2007-07-09 18:21:56 · 20 answers · asked by rebekkah hot as the sun 7 in Society & Culture Religion & Spirituality

I'm not saying we should literally be required.

2007-07-09 18:33:06 · update #1

20 answers

It wouldnt hurt to hear another persons point of view and interpret what you decide to believe from either side. Sort of how philosophers study and then deside what they want to believe from what they hear. So yeah, it could change a lot of peoples perspectives.

2007-07-09 18:25:52 · answer #1 · answered by Anonymous · 2 0

My theory is that science is the way to find out if anybody's religion or spiritual beliefs or ideas are true or false. Blind faith and sheeple will get you nowhere. But that's just my theory. Have a nice day.

2007-07-17 02:09:29 · answer #2 · answered by Sandy B 2 · 1 0

What ever happened to the separation of church and state. Doing something like that would go against the constitution. Also, science is based on fact and religion isn't. It would be like asking whether schools should teach that Abraham Lincoln existed and then teaching that Santa Claus exists, that is just foolish, end of story.

Source material
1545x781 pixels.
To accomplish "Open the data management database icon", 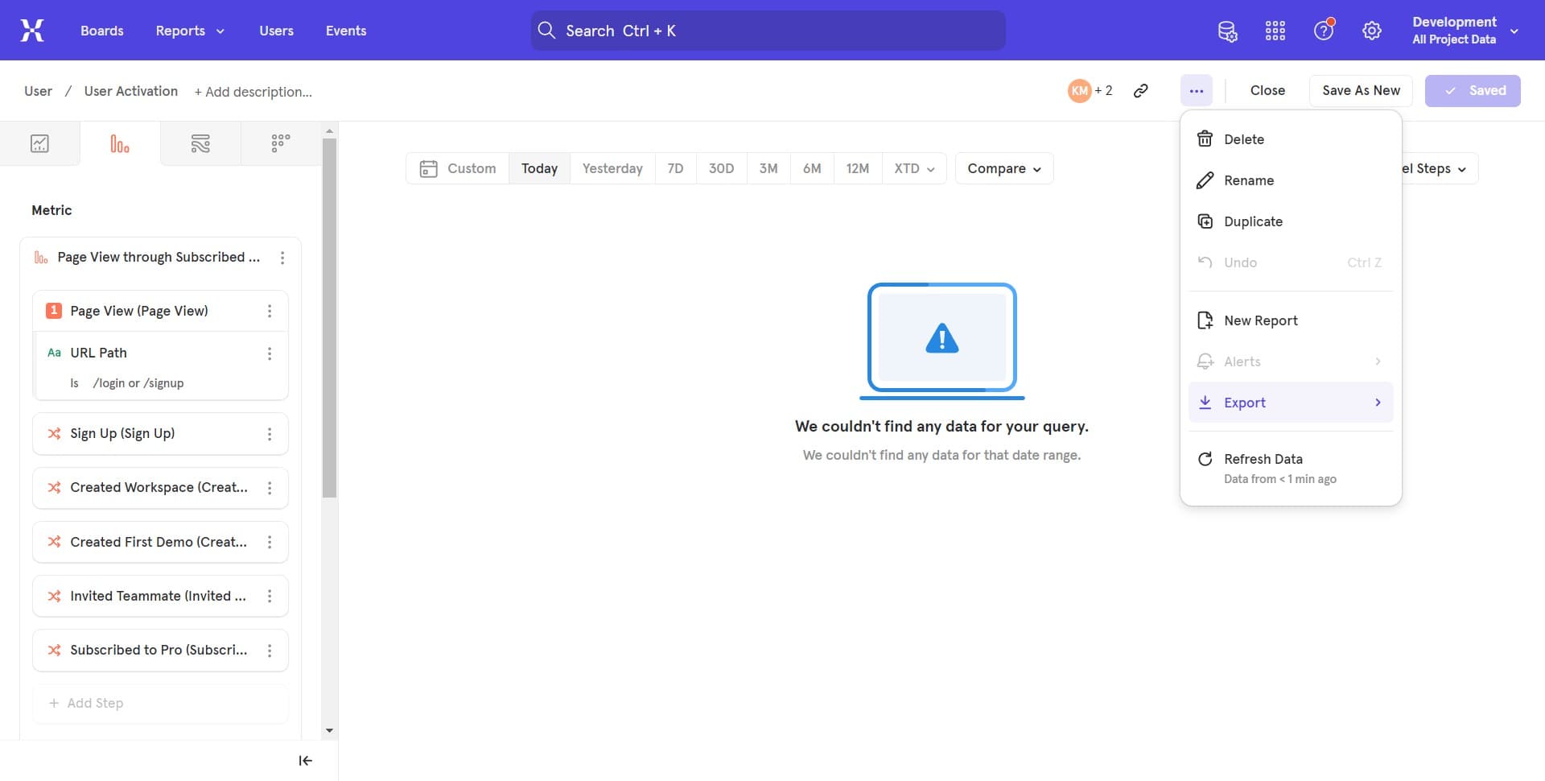I will click(1227, 31).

Tasks and exercises
1. List every date-and-time stamp that appears in the Q&A thread.
2. In the Q&A thread, what does the final answer shown say science is based on?
3. In the Q&A thread, switch "Santa Claus" to "the Easter Bunny" and write out the passage that begins at the words "2007-07-17 02:09:29 ·" and stops after "end of story.".

Solutions to the tasks
1.
2007-07-09 18:21:56
2007-07-09 18:33:06
2007-07-09 18:25:52
2007-07-17 02:09:29

2. Fact.

3.
2007-07-17 02:09:29 · answer #2 · answered by Sandy B 2 · 1 0

What ever happened to the separation of church and state. Doing something like that would go against the constitution. Also, science is based on fact and religion isn't. It would be like asking whether schools should teach that Abraham Lincoln existed and then teaching that the Easter Bunny exists, that is just foolish, end of story.